Author + information
- Keyang Zhu1,3,
- Qiang Wu2,6,
- Cheng Ni1,3,
- Peng Zhang2,6,
- Zhiwei Zhong1,3,
- Yan Wu1,3,
- Yingchao Wang1,3,
- Yinchuan Xu1,3,
- Minjian Kong4,
- Haifeng Cheng4,
- Fengjiang Zhang5,
- Qi Chen5,
- Yi Li5,
- Yun Jiang2,6,
- Jianyi Zhang7,
- Huangtian Yang2,
- Xinyang Hu1,3 and
- Jianan Wang1,3
- 1Department of Cardiology, Second Affiliated Hospital, College of Medicine, Zhejiang University
- 2Key Laboratory of Stem Cell Biology and Laboratory of Molecular Cardiology, Institute of Health Sciences, Shanghai Jiao Tong University School of Medicine & Shanghai Institutes for Biological Sciences
- 3Cardiovascular Key Laboratory of Zhejiang Province
- 4Department of Cardiovascular Surgery, Second Affiliated Hospital, College of Medicine, Zhejiang University
- 5Department of Anesthesiology, Second Affiliated Hospital, College of Medicine, Zhejiang University
- 6University of Chinese Academy of sciences
- 7Department of Biomedical Engineering, University of Alabama
Human pluripotent stem cell-derived cardiac lineage cells hold great promise for cardiac repair following injury. The evaluation of their therapeutic properties for both efficiency and safety in large animal studies are prerequisite for clinic applications. However, immune rejection is one of the major barriers in preclinical xenotransplantation animal study, especially in nonhuman primates. To determine suitable immunosuppression strategies for human pluripotent stem cell-derived cardiac lineage cells in nonhuman primates.

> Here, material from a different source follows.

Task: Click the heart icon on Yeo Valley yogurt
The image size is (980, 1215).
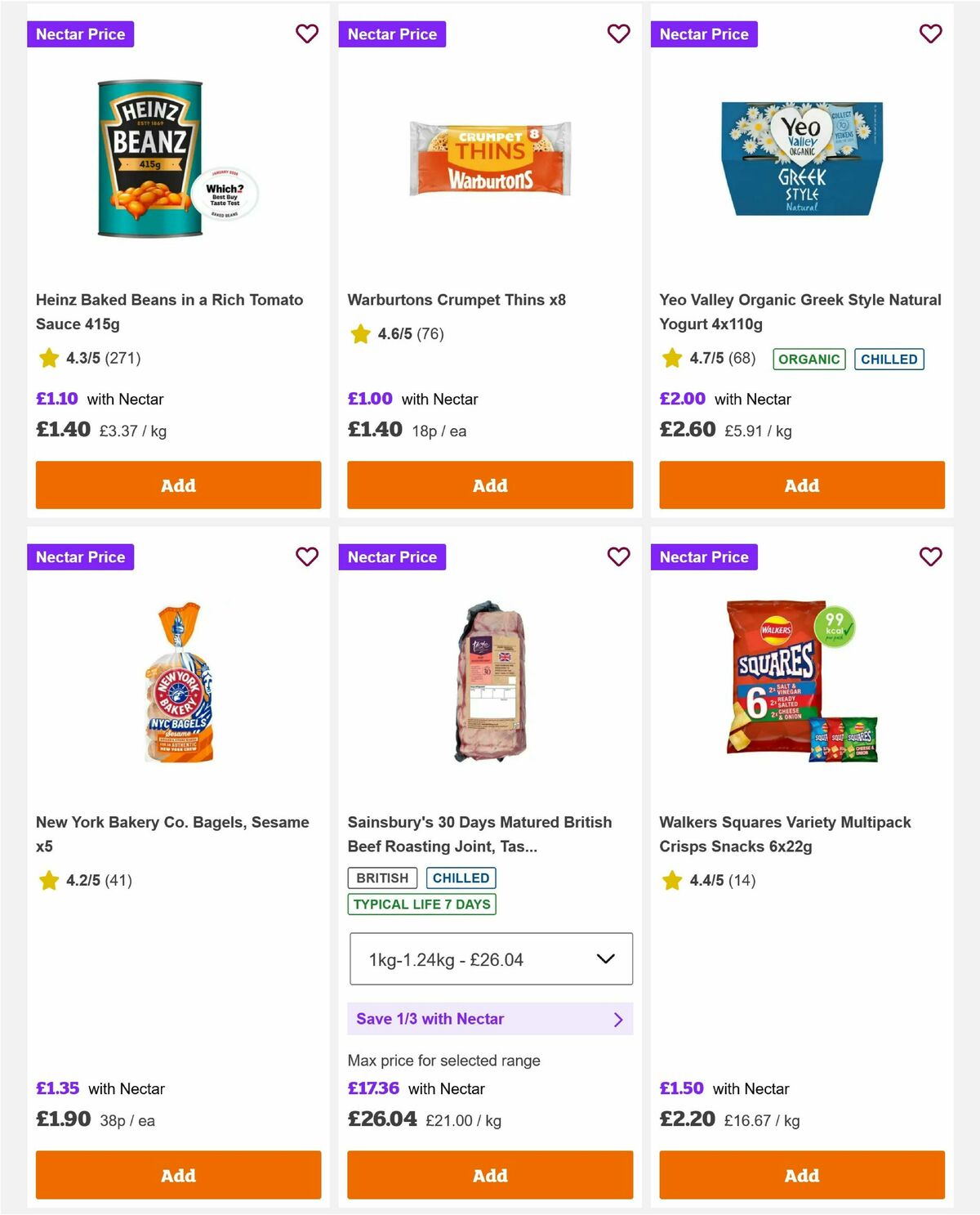Action: tap(930, 34)
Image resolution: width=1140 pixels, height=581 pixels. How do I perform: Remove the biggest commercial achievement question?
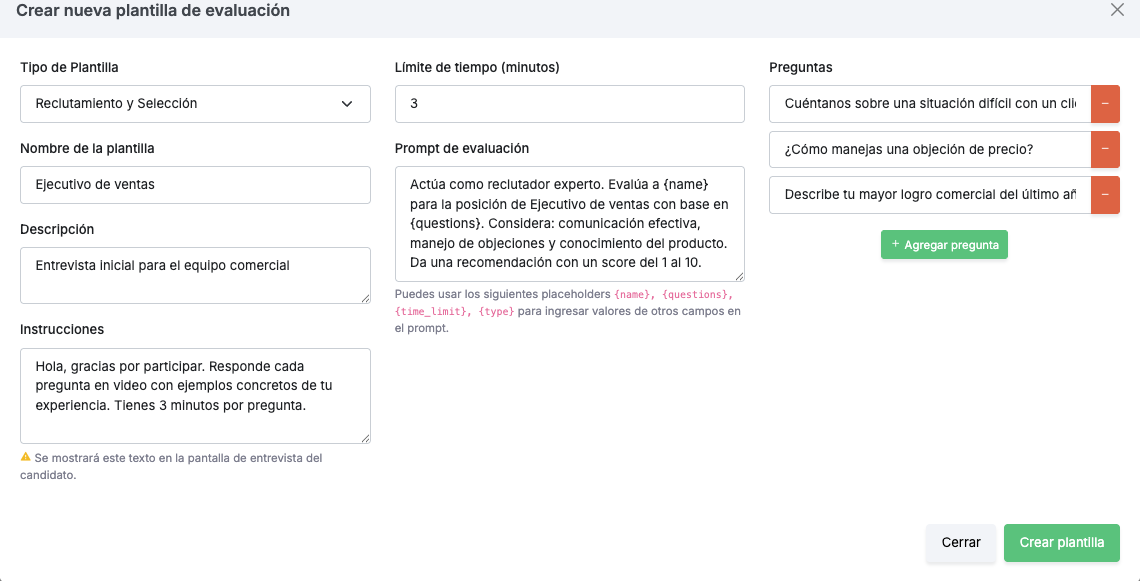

We compared immunosuppression efficiency and safety of a combination strategy using cyclosporine, methylprednisolone and simulect (cocktail group) with cyclosporine alone (cyclosporine group) in cynomolgus monkeys subject to myocardial infarction (MI) with or without cell transplantation. MI was established in thirteen cynomolgus monkeys with permanent ligation of left anterior-descending coronary artery following by direct intra-myocardial injection of H9-EGFPhuman embryonic stem cell-derived cardiovascular progenitor cells (ESC-CVPCs) or cell solution as non-cell control.
The cocktail group significantly improved the engraftment rate of transplanted cells and decreased the number of CD3+,CD4+,CD8+ T lymphocytes in the border zone compared with the cyclosporine group at day 3 after transplantation, while the transplanted cells could not be detected either by GFP immunofluorescence staining or QPCR analysis at 20 weeks. More engraftment rate of transplanted cells was associated with reduced apoptotic cells observed in cocktail group compared with that in the cyclosporine group and MI group, but no difference between the cyclosporine group and MI group. Notably, Immune suppression agents in both group caused hepatic dysfunction during use of immunosuppress agents.
The immunosuppression cocktail sufficiently attenuates immune rejection and improves the engraftment of hESC-CVPCs in nonhuman primates compared with cyclosporine alone but both strategies cause the hepatic injury.